Michel Sapin dit vouloir prévenir toute délocalisation d’activités. Son projet a de quoi rassurer un peu l’industrie financière.
Solenn Poullennec

Le gouvernement français défend une taxe sur les transactions financières (TTF) européenne qui ne toucherait que très peu de produits dérivés. Dans une tribune publiée par Les Echos, le ministre des Finances et des Comptes publics, Michel Sapin, souhaite que la taxe ne s’applique obligatoirement qu’aux actions cotées, comme c’est déjà le cas en France, et aux credit default swaps (CDS) non compensés.
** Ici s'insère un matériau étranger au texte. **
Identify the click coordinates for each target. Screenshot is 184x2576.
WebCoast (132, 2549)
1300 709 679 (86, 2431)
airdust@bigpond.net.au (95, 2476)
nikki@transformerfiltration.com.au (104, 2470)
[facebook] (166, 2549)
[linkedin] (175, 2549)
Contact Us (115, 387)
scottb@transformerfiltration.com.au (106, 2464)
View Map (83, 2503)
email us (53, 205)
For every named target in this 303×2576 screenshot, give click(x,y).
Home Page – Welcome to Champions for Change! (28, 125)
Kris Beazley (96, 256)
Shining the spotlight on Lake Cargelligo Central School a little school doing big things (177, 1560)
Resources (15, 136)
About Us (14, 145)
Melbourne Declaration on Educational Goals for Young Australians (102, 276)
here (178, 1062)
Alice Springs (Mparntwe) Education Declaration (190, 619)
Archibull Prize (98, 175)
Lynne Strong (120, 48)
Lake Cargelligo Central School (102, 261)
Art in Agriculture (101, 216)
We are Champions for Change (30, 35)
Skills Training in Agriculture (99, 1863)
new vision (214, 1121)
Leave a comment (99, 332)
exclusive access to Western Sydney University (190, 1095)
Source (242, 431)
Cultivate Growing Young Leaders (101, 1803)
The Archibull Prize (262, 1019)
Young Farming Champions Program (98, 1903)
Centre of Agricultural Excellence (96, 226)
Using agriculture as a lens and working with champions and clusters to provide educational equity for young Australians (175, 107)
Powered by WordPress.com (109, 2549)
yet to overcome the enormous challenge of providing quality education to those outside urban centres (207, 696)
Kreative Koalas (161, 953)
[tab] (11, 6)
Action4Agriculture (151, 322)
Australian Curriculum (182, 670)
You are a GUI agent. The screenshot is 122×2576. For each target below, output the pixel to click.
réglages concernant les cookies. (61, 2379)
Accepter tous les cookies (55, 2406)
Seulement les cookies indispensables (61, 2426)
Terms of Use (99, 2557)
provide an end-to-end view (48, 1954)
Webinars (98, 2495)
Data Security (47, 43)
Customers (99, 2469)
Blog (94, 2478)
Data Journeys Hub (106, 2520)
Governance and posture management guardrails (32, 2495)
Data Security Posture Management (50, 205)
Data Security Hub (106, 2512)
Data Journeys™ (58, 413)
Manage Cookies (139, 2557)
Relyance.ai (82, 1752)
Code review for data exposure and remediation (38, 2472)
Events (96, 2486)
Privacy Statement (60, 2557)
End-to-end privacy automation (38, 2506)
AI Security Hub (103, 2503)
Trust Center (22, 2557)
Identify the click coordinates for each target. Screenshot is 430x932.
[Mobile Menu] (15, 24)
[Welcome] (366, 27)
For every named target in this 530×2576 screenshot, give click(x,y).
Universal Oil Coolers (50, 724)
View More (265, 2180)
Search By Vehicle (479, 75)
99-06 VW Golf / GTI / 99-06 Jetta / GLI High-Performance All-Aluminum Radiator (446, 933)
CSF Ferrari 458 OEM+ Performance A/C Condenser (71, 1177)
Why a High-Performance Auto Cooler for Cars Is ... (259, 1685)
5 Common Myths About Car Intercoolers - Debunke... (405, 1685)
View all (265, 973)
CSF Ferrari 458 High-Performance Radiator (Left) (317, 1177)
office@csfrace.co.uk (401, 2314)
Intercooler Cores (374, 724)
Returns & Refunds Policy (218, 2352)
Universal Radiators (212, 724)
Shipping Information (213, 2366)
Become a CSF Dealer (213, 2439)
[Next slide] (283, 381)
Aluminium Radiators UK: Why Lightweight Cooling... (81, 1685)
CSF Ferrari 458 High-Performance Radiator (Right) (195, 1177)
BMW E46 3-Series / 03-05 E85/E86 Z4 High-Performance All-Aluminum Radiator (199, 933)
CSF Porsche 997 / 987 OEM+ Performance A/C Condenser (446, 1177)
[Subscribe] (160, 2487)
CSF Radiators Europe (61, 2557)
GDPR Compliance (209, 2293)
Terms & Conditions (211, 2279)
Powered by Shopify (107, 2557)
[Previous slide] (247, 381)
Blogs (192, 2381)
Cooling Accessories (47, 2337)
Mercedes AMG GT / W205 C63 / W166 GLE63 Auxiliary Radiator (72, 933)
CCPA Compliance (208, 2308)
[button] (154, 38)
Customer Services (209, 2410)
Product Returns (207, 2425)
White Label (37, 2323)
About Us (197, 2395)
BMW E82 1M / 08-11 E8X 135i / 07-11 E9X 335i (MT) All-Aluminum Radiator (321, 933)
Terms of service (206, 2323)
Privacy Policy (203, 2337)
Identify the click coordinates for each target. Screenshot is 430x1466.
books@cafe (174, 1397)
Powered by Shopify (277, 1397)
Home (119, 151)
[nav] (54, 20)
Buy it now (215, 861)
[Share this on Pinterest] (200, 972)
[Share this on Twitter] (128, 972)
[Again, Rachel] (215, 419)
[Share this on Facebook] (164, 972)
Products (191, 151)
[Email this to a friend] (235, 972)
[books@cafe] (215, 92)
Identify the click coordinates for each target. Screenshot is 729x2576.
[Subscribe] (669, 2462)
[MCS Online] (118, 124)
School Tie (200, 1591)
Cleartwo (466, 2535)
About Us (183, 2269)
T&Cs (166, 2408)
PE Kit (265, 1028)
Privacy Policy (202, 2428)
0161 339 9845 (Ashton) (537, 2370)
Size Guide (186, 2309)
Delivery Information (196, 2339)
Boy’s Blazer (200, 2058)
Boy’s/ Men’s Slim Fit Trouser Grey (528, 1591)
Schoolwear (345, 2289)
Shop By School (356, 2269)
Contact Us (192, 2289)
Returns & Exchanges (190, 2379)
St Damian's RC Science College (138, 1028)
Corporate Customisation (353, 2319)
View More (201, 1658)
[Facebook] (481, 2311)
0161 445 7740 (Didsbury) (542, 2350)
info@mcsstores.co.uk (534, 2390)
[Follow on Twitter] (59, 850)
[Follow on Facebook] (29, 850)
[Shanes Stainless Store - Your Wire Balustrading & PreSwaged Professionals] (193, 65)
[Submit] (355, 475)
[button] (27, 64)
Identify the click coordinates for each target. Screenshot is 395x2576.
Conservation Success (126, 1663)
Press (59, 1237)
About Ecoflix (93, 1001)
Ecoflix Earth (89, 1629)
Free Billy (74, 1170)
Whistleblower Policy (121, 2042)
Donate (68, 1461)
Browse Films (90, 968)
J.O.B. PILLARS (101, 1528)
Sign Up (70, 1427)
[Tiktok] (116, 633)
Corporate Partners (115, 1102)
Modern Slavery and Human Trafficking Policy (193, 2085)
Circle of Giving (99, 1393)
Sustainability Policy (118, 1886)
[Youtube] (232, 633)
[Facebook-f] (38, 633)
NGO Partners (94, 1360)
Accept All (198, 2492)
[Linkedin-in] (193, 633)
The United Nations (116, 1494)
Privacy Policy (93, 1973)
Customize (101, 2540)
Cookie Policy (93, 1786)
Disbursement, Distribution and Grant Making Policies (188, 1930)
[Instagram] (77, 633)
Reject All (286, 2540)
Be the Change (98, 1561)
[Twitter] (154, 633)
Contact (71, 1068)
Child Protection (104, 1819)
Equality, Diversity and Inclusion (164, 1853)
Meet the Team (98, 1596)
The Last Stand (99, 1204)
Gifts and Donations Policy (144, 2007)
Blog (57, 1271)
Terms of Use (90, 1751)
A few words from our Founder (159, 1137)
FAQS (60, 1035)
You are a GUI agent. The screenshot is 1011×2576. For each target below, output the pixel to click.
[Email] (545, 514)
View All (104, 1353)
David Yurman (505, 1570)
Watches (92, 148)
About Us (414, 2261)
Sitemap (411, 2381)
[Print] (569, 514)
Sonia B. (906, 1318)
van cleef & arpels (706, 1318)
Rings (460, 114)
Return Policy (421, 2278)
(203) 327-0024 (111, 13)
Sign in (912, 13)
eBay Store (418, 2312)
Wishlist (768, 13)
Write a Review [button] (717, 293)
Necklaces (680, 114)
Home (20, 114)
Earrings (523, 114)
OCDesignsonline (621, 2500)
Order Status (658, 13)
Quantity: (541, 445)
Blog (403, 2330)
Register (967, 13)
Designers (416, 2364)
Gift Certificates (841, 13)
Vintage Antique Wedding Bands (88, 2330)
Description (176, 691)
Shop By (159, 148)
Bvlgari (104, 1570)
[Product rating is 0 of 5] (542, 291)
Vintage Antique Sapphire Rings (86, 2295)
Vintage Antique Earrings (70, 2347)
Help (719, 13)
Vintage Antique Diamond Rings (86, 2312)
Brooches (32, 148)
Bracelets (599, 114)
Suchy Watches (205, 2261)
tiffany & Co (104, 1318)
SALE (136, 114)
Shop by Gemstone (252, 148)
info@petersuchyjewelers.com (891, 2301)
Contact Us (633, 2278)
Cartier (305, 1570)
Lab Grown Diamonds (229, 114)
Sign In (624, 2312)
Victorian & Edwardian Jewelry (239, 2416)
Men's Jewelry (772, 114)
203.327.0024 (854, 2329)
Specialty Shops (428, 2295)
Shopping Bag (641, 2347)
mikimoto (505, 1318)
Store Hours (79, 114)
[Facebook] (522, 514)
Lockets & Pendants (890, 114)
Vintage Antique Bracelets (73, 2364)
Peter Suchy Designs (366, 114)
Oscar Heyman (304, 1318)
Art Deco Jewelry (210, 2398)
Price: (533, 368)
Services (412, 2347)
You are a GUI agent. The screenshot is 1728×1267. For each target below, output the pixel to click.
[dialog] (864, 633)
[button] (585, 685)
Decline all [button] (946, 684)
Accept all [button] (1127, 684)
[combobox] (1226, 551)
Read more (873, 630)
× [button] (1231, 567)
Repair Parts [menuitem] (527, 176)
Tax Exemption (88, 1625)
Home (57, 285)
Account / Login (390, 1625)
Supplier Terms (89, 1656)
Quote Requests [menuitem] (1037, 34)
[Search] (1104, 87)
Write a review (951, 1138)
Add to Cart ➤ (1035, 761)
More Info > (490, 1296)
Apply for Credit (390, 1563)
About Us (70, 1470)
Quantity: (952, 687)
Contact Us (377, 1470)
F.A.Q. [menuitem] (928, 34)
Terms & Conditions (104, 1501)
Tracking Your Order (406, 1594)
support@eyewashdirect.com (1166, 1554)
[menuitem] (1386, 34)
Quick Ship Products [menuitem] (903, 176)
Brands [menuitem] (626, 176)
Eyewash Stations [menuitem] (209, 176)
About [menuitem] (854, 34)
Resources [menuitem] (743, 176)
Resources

La TTF doit être au menu des discussions de la réunion des ministres des finances européens de vendredi. En mai dernier, dix Etats, dont la France (onze pays avaient souhaité créer une TTF mais la Slovénie n’a pas signé la déclaration pour des raisons de politique interne), s’étaient engagés à poser les principes d’une TTF européenne d’ici à la fin de l’année pour qu’elle soit mise en œuvre dès 2016. Michel Sapin, assure qu’il défendra vendredi «un accord qui permette de taxer efficacement les transactions sans faire fuir l’activité financière en dehors de nos pays». L’Association française des marchés financiers (Amafi) «est encouragée de constater, sous la plume du ministre, le souci de ne pas induire un mouvement de délocalisation des transactions au détriment de la Place financière de Paris», réagit son président, Stéphane Giordano.

Alors que certains professionnels français redoutaient la taxation des dérivés actions et une exclusion des dérivés de taux très traités à Francfort, le ministre propose de ne taxer que les CDS non compensés. Cette suggestion apparaît relativement consensuelle à l’heure où la réglementation force la compensation des produits dérivés pour prévenir les risques systémiques.

Le ministre propose que la taxe européenne s’applique aux transactions sur les actions cotées mais précise que «les Etats qui le souhaitent pourront étendre [la TTF européenne] aux actions non cotées». Le ministre souhaite aussi que la taxe s’applique aux transactions sur les actions d’entreprises dont le siège est dans l’un des pays qui a adopté la taxe (principe d’émission). Ce principe est déjà celui qui prévaut en France et en Italie.

En revanche, pour déterminer quel Etat bénéficie de la taxe, le principe de résidence s’appliquerait. Dans le cas d’une action italienne achetée par une banque grecque, le produit de la taxe serait ainsi reversé à la Grèce. De quoi satisfaire potentiellement les petits pays qui ont un marché actions relativement réduit.